#### DATA SHOWN ####
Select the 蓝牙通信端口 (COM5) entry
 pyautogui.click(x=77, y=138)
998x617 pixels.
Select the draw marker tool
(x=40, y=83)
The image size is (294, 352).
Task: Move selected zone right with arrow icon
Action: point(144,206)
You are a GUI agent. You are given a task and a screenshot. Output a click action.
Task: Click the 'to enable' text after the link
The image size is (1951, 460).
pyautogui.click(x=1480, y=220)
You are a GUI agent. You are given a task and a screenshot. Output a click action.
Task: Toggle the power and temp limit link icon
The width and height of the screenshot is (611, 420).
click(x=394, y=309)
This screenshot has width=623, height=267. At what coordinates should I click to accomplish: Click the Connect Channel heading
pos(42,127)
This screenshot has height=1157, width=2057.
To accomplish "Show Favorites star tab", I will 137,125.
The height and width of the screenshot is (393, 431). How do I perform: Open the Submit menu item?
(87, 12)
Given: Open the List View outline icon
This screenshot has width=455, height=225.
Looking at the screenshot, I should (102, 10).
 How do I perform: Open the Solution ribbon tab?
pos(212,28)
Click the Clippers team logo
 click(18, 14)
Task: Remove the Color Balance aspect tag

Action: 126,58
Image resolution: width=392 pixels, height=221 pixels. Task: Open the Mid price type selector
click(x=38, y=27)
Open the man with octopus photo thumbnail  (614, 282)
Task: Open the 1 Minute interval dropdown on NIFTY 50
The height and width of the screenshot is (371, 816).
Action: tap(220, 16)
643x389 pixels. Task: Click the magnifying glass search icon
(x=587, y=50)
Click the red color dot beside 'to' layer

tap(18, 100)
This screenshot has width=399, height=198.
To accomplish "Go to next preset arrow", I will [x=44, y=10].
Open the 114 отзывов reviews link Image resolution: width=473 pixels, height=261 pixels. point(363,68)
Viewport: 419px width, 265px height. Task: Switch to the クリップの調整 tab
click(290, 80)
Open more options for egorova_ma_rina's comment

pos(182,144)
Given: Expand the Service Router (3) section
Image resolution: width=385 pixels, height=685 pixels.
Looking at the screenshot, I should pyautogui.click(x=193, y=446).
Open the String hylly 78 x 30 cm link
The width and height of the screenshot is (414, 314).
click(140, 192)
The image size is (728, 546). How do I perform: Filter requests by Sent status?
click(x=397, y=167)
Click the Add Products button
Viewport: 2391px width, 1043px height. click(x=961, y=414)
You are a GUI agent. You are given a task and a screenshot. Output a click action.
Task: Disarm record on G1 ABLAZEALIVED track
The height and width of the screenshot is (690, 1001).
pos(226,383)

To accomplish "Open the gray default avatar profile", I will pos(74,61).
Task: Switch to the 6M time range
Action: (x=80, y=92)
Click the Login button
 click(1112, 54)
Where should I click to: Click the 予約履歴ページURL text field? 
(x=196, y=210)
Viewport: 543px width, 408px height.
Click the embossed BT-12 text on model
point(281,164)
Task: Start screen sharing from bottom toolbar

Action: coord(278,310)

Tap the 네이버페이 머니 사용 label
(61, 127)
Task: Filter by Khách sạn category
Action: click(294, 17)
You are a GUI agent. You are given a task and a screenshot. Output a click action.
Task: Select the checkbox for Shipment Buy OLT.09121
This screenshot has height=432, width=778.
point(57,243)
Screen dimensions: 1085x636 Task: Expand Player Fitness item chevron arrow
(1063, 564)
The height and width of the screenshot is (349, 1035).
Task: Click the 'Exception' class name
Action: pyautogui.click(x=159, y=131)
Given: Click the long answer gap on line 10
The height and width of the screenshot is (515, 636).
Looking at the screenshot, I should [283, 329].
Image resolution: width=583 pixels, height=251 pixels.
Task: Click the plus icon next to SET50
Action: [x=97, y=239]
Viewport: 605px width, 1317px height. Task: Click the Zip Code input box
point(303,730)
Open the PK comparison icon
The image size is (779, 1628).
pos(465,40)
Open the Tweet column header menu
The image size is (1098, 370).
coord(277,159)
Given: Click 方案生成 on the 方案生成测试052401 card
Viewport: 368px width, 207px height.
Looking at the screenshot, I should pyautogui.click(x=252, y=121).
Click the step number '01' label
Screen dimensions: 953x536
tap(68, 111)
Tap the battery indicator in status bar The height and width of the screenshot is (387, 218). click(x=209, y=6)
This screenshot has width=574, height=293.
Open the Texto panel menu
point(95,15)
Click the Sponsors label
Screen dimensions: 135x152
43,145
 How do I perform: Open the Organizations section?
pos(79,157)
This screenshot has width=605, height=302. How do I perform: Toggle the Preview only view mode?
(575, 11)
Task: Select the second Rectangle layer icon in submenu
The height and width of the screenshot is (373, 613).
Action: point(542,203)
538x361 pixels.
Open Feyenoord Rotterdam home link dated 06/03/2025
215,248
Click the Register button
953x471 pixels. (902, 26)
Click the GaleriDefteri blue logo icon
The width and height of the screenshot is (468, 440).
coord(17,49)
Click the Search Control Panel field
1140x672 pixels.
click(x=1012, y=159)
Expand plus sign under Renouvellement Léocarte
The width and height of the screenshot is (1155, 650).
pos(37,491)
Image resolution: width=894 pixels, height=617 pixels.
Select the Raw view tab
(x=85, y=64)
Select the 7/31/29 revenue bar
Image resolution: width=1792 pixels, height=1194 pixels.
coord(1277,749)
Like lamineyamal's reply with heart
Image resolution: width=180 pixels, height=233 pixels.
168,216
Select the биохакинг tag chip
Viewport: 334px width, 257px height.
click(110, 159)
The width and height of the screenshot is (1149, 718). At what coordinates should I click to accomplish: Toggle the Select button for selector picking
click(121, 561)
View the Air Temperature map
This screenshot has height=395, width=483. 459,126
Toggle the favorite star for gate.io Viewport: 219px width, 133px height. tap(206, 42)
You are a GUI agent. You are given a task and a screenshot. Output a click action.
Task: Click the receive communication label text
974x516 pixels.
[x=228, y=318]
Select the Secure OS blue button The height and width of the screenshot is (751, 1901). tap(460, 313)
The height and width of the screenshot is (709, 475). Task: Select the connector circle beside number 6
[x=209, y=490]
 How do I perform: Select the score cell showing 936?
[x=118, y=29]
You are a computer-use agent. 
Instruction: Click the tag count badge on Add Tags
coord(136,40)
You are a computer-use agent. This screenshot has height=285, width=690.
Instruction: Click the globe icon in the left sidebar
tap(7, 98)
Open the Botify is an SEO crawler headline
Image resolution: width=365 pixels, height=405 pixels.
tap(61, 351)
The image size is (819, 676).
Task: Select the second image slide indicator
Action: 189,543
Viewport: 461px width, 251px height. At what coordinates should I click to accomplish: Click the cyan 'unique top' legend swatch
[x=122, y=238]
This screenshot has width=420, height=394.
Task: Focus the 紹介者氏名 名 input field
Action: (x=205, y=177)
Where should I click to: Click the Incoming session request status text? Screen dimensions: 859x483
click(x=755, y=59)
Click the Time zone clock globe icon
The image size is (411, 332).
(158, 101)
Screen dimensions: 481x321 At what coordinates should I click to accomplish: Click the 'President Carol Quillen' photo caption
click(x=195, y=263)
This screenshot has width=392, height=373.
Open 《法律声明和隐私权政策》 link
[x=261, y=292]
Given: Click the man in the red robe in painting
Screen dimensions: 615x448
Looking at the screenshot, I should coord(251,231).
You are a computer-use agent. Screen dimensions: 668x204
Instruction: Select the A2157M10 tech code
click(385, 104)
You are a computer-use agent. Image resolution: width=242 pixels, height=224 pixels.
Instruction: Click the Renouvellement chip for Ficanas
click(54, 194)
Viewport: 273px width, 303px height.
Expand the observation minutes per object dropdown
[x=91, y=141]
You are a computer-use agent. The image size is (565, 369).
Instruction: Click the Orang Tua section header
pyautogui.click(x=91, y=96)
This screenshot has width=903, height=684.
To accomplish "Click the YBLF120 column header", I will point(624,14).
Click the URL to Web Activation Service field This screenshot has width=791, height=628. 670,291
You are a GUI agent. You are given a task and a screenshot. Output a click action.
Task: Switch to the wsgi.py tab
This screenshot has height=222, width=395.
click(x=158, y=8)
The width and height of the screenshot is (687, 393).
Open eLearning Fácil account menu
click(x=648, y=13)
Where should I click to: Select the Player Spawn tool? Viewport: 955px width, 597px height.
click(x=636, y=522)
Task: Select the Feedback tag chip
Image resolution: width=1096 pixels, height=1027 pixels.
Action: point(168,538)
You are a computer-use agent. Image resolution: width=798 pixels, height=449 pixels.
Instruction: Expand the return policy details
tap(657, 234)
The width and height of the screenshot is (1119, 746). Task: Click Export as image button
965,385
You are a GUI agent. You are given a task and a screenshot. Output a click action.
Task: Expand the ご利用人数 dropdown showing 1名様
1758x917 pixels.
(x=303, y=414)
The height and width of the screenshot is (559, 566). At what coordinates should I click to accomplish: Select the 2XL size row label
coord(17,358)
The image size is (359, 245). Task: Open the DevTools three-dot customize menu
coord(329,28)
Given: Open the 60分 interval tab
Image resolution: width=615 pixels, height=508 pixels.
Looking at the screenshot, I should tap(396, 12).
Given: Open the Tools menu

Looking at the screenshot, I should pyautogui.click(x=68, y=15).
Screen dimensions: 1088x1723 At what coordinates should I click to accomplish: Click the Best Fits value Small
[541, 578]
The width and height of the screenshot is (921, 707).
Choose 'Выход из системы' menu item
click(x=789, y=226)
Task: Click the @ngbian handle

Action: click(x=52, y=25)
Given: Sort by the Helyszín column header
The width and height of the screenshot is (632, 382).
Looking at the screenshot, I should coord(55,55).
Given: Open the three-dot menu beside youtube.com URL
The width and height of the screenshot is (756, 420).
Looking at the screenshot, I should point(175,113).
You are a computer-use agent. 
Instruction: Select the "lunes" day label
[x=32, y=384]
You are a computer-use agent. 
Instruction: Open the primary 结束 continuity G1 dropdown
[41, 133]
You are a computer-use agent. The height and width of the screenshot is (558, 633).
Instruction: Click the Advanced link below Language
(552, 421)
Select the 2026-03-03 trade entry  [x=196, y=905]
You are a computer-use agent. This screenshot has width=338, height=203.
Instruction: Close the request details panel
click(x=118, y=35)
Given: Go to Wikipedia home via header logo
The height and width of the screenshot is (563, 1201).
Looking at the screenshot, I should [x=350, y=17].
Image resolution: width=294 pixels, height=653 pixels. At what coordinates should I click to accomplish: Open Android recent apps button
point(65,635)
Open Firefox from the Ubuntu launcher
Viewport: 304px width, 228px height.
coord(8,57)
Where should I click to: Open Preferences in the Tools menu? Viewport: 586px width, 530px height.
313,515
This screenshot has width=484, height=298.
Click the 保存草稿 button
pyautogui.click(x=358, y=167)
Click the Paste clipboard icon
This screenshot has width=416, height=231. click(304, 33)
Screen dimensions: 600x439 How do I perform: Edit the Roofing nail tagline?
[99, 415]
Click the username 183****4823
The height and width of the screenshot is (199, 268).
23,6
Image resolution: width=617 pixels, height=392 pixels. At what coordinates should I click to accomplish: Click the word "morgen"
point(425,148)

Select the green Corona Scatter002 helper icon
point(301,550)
####
## TASK TO CARRY OUT
Copy out every line above where "interval" is present.

## THE ANSWER
Task: Open the 1 Minute interval dropdown on NIFTY 50
Given: Open the 60分 interval tab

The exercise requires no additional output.